Harris was also fond of tattoos and would have achieved more if not for modeling.
He had a red dragon on his back, an indication of his Chinese zodiac animal for his year of birth. With ink and a needle, she tried to draw a sun on her finger, but it looked more like an eyelash, so that’s what she called it.
He was more successful at drawing overlapping triangles on his chest. She liked triangles and she thought they were her strongest shape.
His future projects
When the police arrived and knocked on Bradley’s door, she didn’t realize what they had said.
“It didn’t work,” he said. “I was still in shock that they told me she had been in an accident. I should have known from the questions they were asking that she didn’t make it.
Police returned to the car and said they would be back with more information. When they returned, police said she was her daughter in the wreck; she didn’t make it.
Harris was supposed to move to New York with her boyfriend. They had already signed a six month lease. Harris’s flight was booked for February 12th.

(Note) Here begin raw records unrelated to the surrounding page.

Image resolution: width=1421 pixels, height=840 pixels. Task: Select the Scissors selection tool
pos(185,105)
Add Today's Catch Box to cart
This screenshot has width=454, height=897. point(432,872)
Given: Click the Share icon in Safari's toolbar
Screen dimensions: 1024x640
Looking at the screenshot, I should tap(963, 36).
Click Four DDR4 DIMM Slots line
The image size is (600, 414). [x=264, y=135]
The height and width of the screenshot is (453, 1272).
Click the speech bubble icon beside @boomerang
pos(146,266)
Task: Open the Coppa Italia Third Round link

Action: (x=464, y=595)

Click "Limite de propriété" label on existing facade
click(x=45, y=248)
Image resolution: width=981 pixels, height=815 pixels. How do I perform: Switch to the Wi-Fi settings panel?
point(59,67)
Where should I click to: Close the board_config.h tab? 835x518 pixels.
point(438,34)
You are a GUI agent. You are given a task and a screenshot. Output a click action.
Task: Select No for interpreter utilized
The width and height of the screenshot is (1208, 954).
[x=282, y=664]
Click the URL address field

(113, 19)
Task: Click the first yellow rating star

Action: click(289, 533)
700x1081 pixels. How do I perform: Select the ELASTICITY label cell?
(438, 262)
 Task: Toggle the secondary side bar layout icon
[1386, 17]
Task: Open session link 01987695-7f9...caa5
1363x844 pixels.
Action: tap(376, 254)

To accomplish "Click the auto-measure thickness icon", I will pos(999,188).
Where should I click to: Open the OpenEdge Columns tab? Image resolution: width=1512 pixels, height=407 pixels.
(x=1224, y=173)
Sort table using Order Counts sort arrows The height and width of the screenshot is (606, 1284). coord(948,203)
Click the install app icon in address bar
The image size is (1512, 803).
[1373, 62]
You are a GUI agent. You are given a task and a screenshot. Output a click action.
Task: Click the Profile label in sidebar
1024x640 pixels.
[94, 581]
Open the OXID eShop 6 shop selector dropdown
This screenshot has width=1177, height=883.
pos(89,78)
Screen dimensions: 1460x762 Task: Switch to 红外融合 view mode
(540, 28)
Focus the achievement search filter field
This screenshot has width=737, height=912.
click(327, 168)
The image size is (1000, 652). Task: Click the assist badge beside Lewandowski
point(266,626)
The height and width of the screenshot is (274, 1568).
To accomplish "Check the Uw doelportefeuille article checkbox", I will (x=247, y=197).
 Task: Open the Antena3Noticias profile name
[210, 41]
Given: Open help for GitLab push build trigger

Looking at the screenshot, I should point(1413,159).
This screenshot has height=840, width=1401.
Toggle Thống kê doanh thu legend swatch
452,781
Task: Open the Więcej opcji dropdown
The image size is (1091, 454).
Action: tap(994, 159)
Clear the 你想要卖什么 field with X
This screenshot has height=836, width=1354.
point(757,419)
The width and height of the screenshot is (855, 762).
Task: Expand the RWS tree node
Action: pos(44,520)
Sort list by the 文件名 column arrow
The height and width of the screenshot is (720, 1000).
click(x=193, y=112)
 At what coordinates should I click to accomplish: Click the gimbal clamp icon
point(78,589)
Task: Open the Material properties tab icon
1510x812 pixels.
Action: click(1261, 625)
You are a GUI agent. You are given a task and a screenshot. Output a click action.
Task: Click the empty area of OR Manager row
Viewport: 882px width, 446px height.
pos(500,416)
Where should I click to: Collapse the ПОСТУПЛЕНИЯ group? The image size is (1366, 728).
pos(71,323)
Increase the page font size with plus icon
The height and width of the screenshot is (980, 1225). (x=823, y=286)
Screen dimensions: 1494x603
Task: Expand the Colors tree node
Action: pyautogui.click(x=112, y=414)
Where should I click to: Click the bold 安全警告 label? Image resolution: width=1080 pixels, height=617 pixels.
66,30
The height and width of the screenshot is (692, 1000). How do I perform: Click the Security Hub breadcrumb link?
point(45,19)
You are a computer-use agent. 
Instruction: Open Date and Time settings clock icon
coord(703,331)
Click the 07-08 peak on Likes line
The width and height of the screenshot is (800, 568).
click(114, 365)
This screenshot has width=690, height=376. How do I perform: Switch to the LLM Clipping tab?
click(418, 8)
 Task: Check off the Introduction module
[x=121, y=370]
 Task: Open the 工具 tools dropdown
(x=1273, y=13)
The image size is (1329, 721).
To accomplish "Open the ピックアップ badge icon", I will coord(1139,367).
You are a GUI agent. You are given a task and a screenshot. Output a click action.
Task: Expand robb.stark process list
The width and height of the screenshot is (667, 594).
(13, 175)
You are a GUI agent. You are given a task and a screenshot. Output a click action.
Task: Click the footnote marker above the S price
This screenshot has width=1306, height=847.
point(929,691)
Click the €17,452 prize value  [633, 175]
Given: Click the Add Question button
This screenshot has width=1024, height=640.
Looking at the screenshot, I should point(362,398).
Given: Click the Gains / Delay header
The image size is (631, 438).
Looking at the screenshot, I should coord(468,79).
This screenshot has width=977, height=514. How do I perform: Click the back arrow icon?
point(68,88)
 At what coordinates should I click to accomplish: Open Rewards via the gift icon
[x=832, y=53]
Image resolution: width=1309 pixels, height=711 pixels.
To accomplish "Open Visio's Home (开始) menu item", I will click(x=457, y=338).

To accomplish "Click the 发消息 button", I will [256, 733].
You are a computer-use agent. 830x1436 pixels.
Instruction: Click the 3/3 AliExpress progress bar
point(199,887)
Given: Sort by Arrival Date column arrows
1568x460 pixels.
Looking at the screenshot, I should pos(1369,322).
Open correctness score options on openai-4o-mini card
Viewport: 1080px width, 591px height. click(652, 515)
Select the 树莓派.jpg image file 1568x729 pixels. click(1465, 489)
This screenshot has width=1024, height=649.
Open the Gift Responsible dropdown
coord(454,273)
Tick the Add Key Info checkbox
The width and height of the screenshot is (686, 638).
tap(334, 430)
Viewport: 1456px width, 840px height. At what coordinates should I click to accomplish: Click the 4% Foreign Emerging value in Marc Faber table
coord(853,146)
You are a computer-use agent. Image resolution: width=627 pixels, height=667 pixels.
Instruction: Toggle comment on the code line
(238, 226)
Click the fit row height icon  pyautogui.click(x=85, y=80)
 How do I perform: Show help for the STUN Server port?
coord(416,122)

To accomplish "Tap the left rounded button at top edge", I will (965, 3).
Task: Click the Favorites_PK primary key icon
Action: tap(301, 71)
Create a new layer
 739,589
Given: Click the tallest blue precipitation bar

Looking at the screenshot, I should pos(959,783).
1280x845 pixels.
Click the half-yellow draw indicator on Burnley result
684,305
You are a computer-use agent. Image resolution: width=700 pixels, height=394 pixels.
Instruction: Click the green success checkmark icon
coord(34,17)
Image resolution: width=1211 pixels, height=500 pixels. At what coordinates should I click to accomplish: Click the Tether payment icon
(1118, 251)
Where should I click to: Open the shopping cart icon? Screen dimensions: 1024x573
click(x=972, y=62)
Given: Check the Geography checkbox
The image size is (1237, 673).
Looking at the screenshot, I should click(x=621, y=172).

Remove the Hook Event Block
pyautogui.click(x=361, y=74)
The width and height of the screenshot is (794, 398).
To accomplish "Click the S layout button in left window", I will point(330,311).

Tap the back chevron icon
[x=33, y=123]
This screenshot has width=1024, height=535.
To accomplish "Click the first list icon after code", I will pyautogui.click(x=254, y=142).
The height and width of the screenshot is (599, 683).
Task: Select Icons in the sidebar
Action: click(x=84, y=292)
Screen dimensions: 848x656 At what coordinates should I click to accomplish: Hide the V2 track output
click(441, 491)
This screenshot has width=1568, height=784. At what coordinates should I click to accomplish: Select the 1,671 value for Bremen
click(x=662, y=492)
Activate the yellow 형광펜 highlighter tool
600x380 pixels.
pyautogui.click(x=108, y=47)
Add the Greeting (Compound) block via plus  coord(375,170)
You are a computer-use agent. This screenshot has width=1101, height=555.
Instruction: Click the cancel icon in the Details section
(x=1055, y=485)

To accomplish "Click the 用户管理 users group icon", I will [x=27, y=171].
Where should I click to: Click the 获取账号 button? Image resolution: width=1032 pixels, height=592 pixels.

The trip will be delayed now, but Vincent still plans to go and do everything possible to get what they dreamed of.
“I’m going to do it for her (and) I’m going to do everything I can to make her proud,” Vincent said. “There was no other kind of love” like hers.
“He loved a lot.”
He was in talks with agencies in London, Italy and Thailand which meant extensive travel to those places on business.
Vincent said Harris wanted an animal involved in every engagement, so an animal, a giraffe if possible, would be involved in the proposal he had planned for later this year.
Harris’ father, Vernon Harris, was on probation last year but was denied. He’s been in prison for most of his life, but the two have kept in touch. It’s possible he could be released later this year, Bradley said. Harris looked forward to seeing his father free for the first time.
Bradley said she cries thinking about the memories she won’t have with her daughter.
“I just wanted to see how much more it would grow and accomplish,” Bradley said. “I was excited for her. I tell everyone that it’s not the memories I have of her that make me cry, it’s me thinking about what she would have become and what we will miss is what upsets me the most.
In addition to his parents, Harris is also survived by a younger and older brother, Oli Dixon and Teondre Harris.
A GoFundMe to help the family with funeral expenses has exceeded its goal by $10,000. A funeral is scheduled for 1:00 am Tuesday at Resthaven Cemetery at 119th & Kellogg West Wichita.